23 Coleman, E., Bockting, W., Botzer, M., Cohen-Kettenis, P., DeCuypere, G., Feldman, J. et al. (2012). Standards

of care for the health of transsexual, transgender, and gender-non conforming people, version 7. International Journal of Transgenderism, 13(4), 165-232.

irréversibles concernent la chirurgie, proposées uniquement à la majorité du patient.

Avant la puberté, un traitement hormonal peut être initié pour bloquer l’apparition des caractères sexuels secondaires. Cette pratique est appelée le protocole hollandais (Deutch

protocole), car ce sont les Pays-Bas, et plus particulièrement l’équipe d’Amsterdam, qui furent

les premiers à proposer ce type de prise en charge.

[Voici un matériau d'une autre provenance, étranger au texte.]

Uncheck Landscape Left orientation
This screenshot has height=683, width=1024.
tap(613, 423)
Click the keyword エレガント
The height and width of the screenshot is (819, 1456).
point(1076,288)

Ce traitement présente deux intérêts majeurs : celui de pouvoir laisser à l’adolescent le temps de réfléchir à ce qu’il souhaitera poursuivre comme changement ou non, tout en réduisant la souffrance inhérente à son sexe biologique et celui de réduire le nombre d’interventions chirurgicales si l’adolescent souhaite plus tard poursuivre sa transformation (Cohen-Kettenis et al., 2011).

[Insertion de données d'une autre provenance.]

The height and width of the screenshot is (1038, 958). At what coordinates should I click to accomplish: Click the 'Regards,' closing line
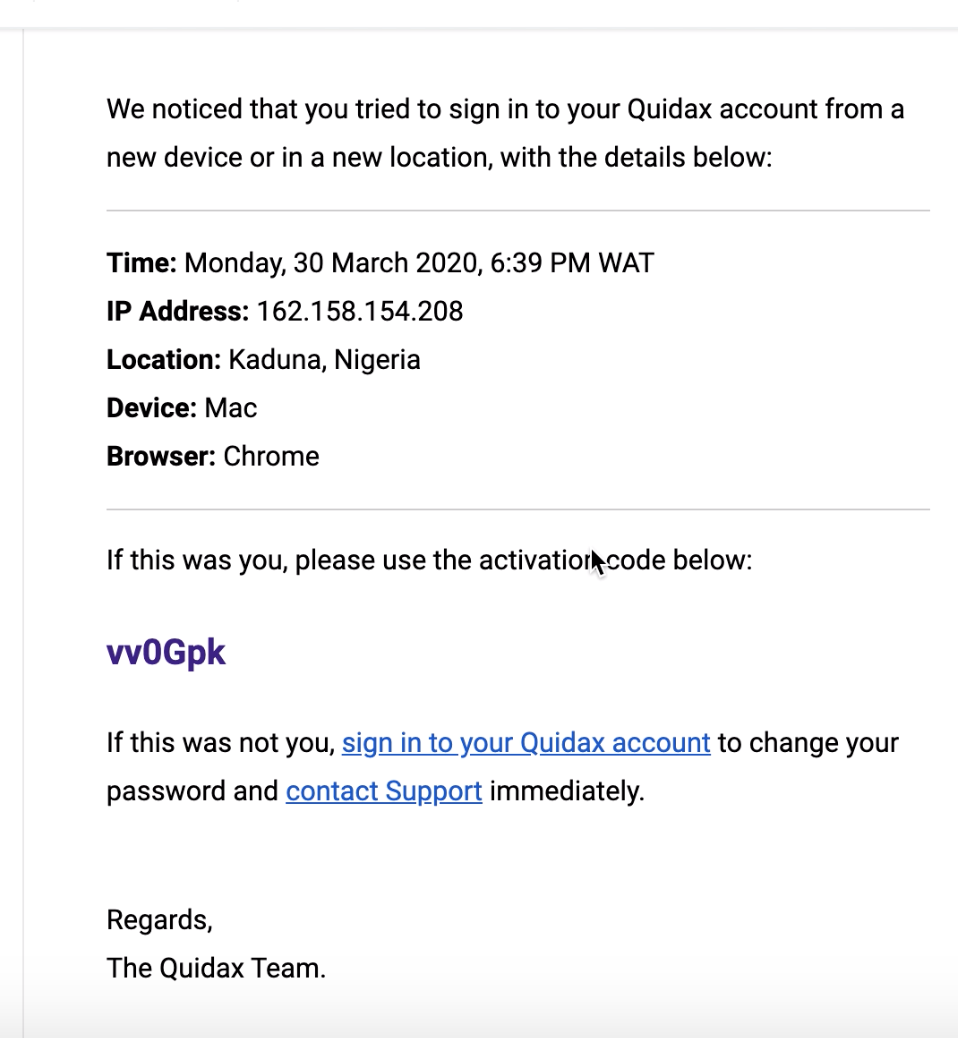click(x=160, y=920)
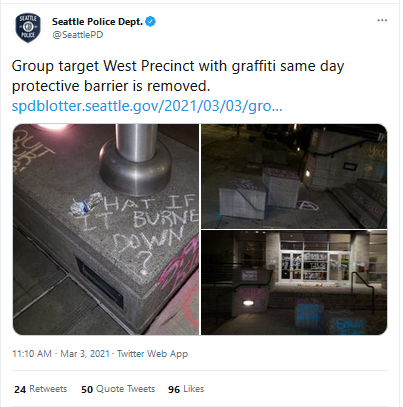403x407 pixels.
Task: Click the tweet text about West Precinct
Action: (x=178, y=76)
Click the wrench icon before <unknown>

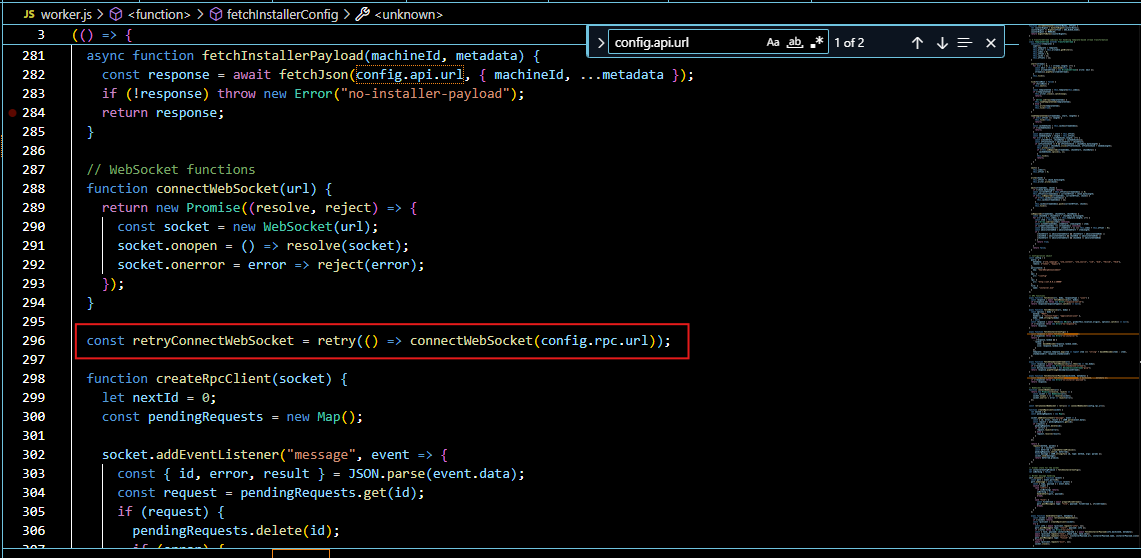coord(363,15)
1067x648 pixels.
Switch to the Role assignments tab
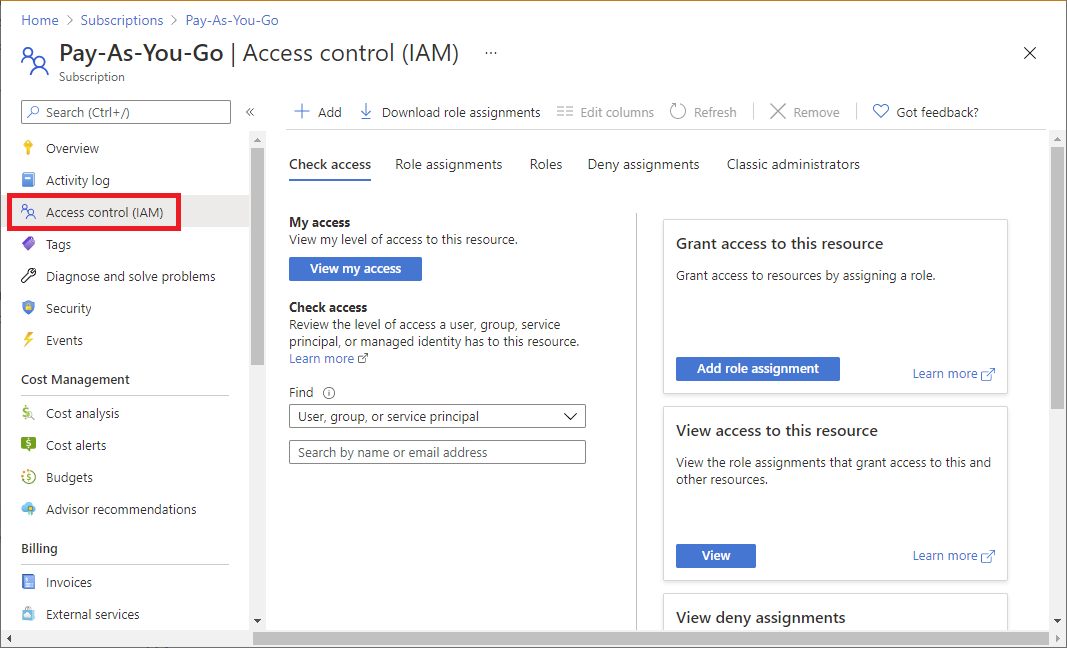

L’équipe d’Amsterdam recommande de commencer un tel traitement à partir de l’âge de 12 ans environ et au stade Tanner 2 à 3, car à ce stade l’apparition des premiers signes de puberté reste réversible. Le traitement doit être instauré par un endocrinologue pédiatre. Pour les adolescents de sexe de naissance masculin, un traitement par analogue d’hormones dites gonadolibérines (GnRH) permet de stopper la synthèse par l’hypophyse des gonadostimulines, et donc la sécrétion de testostérone. De façon alternative, il est possible de choisir un traitement par progestérone, ou un autre traitement qui permet de bloquer la sécrétion de testostérone, ou de neutraliser son action. Les adolescents de sexe de naissance féminin peuvent bénéficier d’un traitement analogue de la GnRH qui stoppe la production d’estrogène et de progestérone. Une alternative peut être un traitement par progestérone. Par ailleurs, les analogues de la GnRH ont un impact sur le bon développement osseux et sur la croissance ; l’adolescent poursuit ainsi sa croissance à un rythme de préadolescent.

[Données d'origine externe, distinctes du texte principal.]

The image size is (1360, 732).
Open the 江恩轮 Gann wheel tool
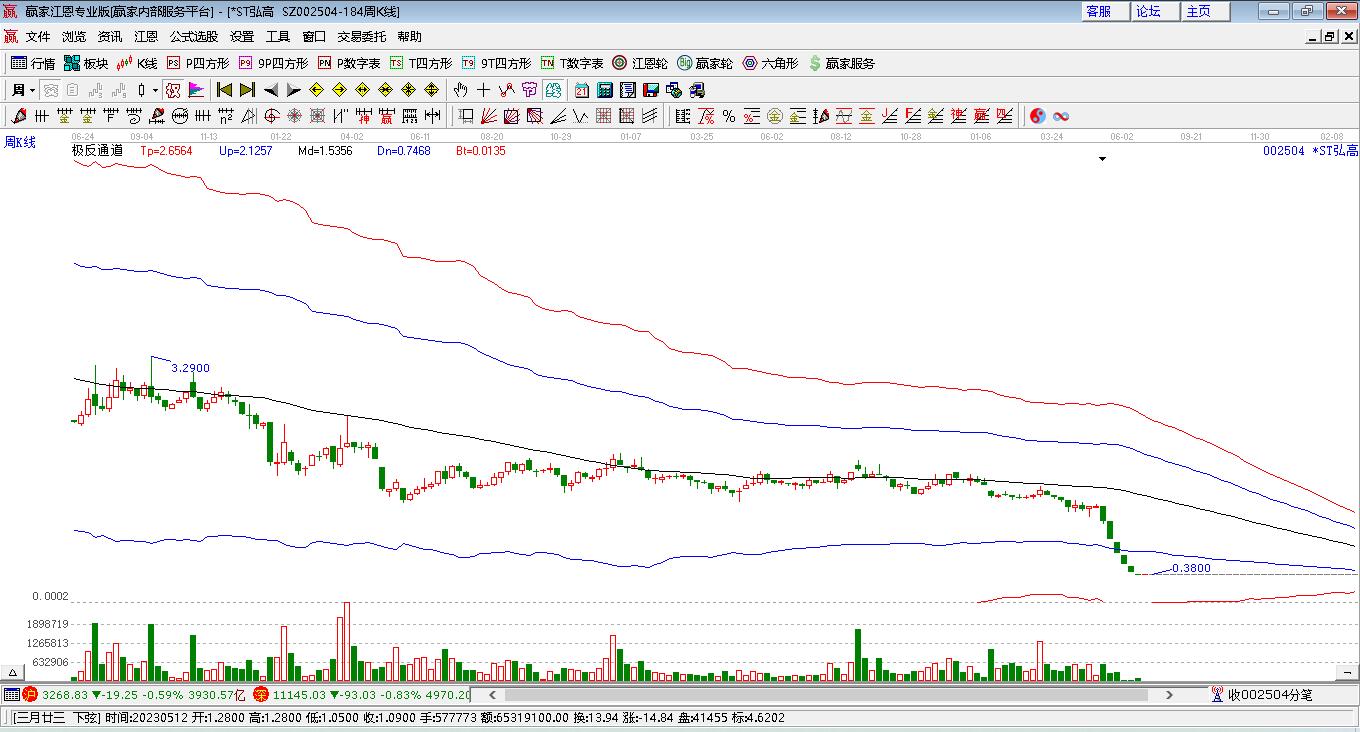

À 16 ans, soit à l’âge auquel un adolescent aux Pays-Bas peut prendre ses propres décisions médicales, il est possible de proposer un traitement hormonal de transformation de sexe (cross

sex hormone). Les critères sont sensiblement les mêmes que ceux pour le traitement

suppresseur. Ce traitement a pour but de faire apparaître les caractères sexuels secondaires dans le genre désiré.

Ce traitement hormonal, masculinisant ou féminisant, est similaire à celui proposé à l’âge adulte. Une étude longitudinale de vingt-deux ans, conduite par l’équipe d’Amsterdam, sur une cohorte de treize adolescentes (MtF), qui ont poursuivi un traitement hormonal et une chirurgie à l’âge adulte, montre qu’aucun des sujets ne regrette le traitement. Il n’a été relevé aucun problème quant au développement osseux des adolescents. La taille adulte des sujets de cette cohorte est dans la norme, même si elle est inférieure à la moyenne des hommes hollandais (Cohen-Kettenis, 2011).

A la suite d’un tel parcours, un jeune adolescent qui souhaite bénéficier d’une chirurgie peut l’engager dès ses 18 ans. La chirurgie la plus fréquemment demandée est pour les hommes transgenres la mammectomie24. La vaginoplastie (ou aïdoïopoïèse25) est aussi fréquemment

demandée par les femmes transgenres. Cependant la phalloplastie (ou phallopoïèse26) qui présente un certain nombre de complications postopératoires et des résultats qui ne sont pas toujours suffisants n’est pas toujours souhaitée. Une autre technique permet moins de complications, conduit à un pénis de petite taille, c’est la métaidoïoplastie27. De nombreux facteurs amèneront donc les personnes à envisager une technique chirurgicale plutôt qu’une autre.

Ce rapide aperçu des possibilités de prise en charge avant l’âge adulte laisse ainsi comprendre qu’une personne transgenre peut dès l’arrivée à la majorité bénéficier d’une opération chirurgicale de réassignation. Le parcours de transition peut ainsi aboutir au sortir de l’adolescence, et le sujet aura donc la possibilité de ne pas vivre de transition sociale durant sa vie universitaire et/ou professionnelle.